Je me suis par la suite plus rapproché de différentes visions qui posent leur attention sur l’intériorité de la personne. Démarche mise en avant notamment par G. Canguilhem. C’est-à-dire ce qui est intérieur, ce dedans de l’individu que chacun appréhende en lui-même et qui, se distinguant de l’univers visible et du monde des corps auquel appartient le corps humain (vision plus fonctionnaliste). L’attention est donc posée sur l’expérience de subjectivité de la personne qui vient consulter. (là où un psychologue s’intéressera plus à la relation entre le fonctionnement du cerveau et la souffrance vécu)Pour cela, j’ai approfondi ma pratique de psychodynamie via l’approche systémique de la psychosynthèse, avec des courants complémentaires, tel que le courant de la thérapie narrative, ainsi que la thérapie des états du moi qui découle de la psychologie humaniste. L’objectif d’utiliser plusieurs outils est d’avoir une thérapie la plus appropriée dans le soin, pour s’adapter à chaque personne et à chaque problématique. 

 

Associé à cela, dans une démarche de psychosociologue, je m’intéresse à l’anthropologie clinique, la philosophie et l’épistémologie pour décrypter et comprendre l’humain et le monde dans lequel il demeure (démarche que l’on peut retrouver chez un auteur comme James Hillman). L’anthropologie m’a amené à prendre en considération la culture ou le cadre culturel du patient dans le cadre du soin comme l’explique G. Devereux ou Tobie Nathan. J’utilise de plus les grands courants philosophiques classiques (souvent adapté à l’approche narrative) pour aider au mieux mes patients en prenant en compte leur environnement et cadre social. Pour cela, je me suis formé à la thérapie situationnelle. Comme dirait M. Benasayeg, parler très intimement de moi implique donc l’expression d’une articulation avec le monde, l’actualité, l’art, la politique, la spiritualité… Partant du principe que tout ce qui nous relie nous rend plus forts, il me semble important de repenser la thérapie dans le cadre même de nos relations aux autres et notre relation au monde. Il devient important de surmonter la difficulté que représente la compréhension de ce qu’est un lien nourricier, une vie bien reliée, une civilisation du lien. 

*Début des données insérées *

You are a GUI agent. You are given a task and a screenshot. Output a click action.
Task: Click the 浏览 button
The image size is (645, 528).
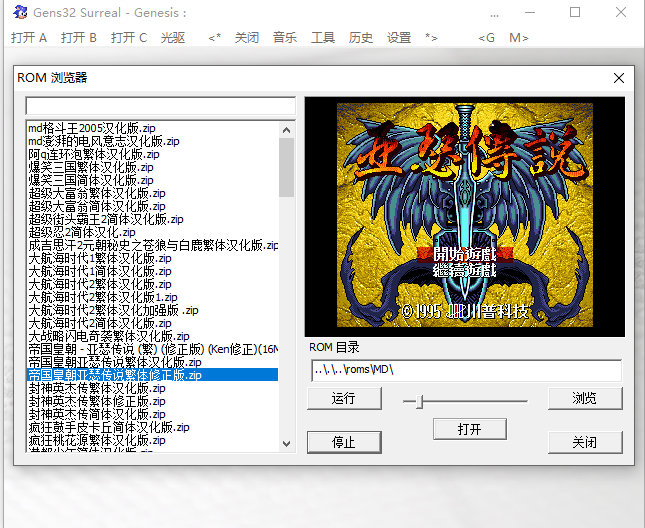(584, 399)
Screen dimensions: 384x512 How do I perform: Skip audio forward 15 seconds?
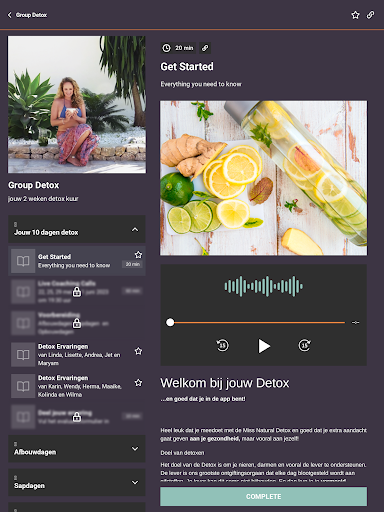(x=304, y=345)
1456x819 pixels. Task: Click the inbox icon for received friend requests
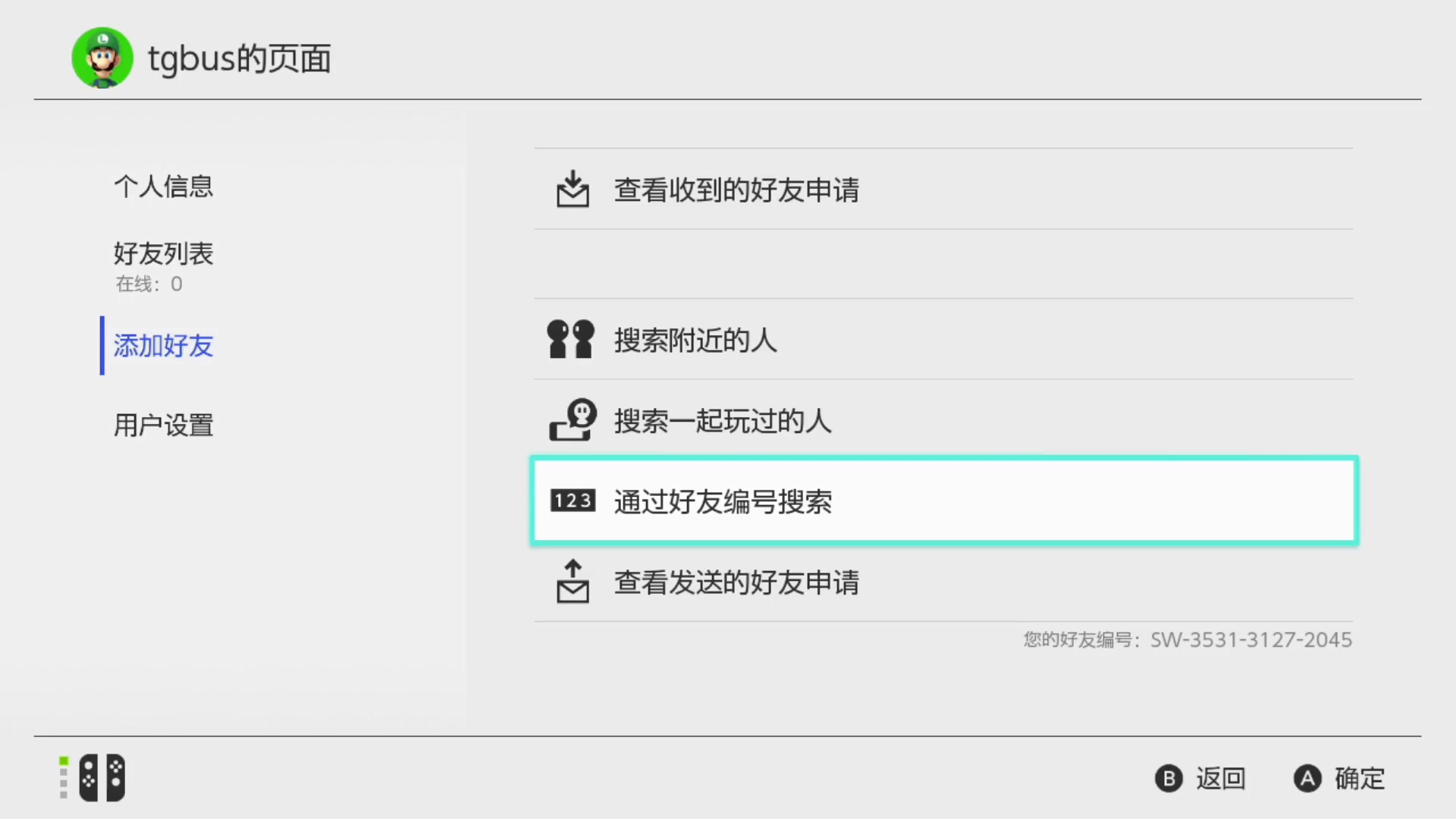tap(573, 189)
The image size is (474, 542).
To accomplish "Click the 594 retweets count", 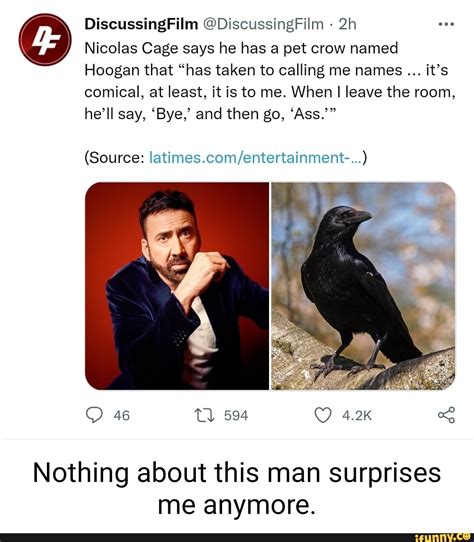I will pyautogui.click(x=236, y=415).
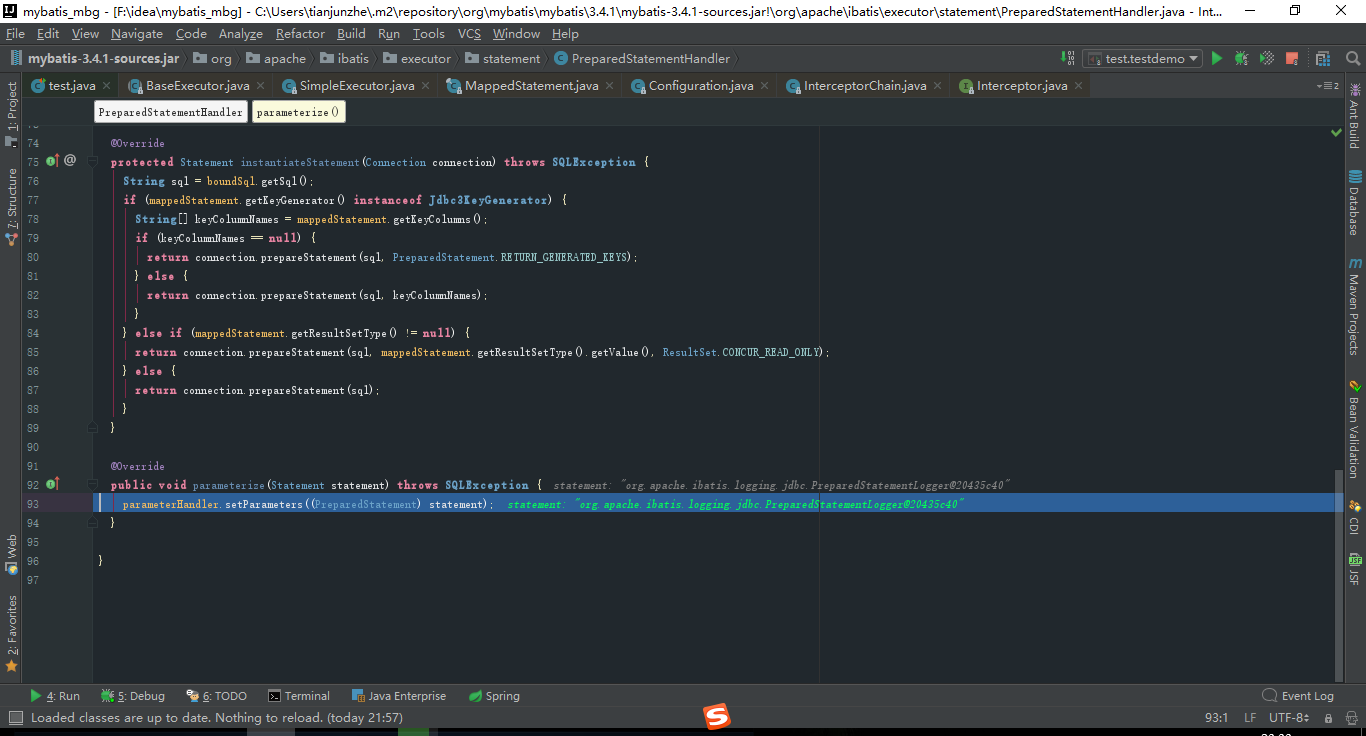This screenshot has width=1366, height=736.
Task: Run the test.testdemo configuration
Action: point(1216,58)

Je participe enfin à des travaux de réflexion sociale pour une meilleure compréhension du monde et de la société dans laquelle nous sommes. Dans ce cadre, je soutiens la démarche du collectif « l’Appel des appels » et le collectif Malgrétout.

 

En grand dysorthographique que je suis, je souhaite m’excuser des fautes qui ont pu ici se glisser, je sais que chez certains cela rend la lecture compliquée, et je tente, je le promets au maximum de les éviter.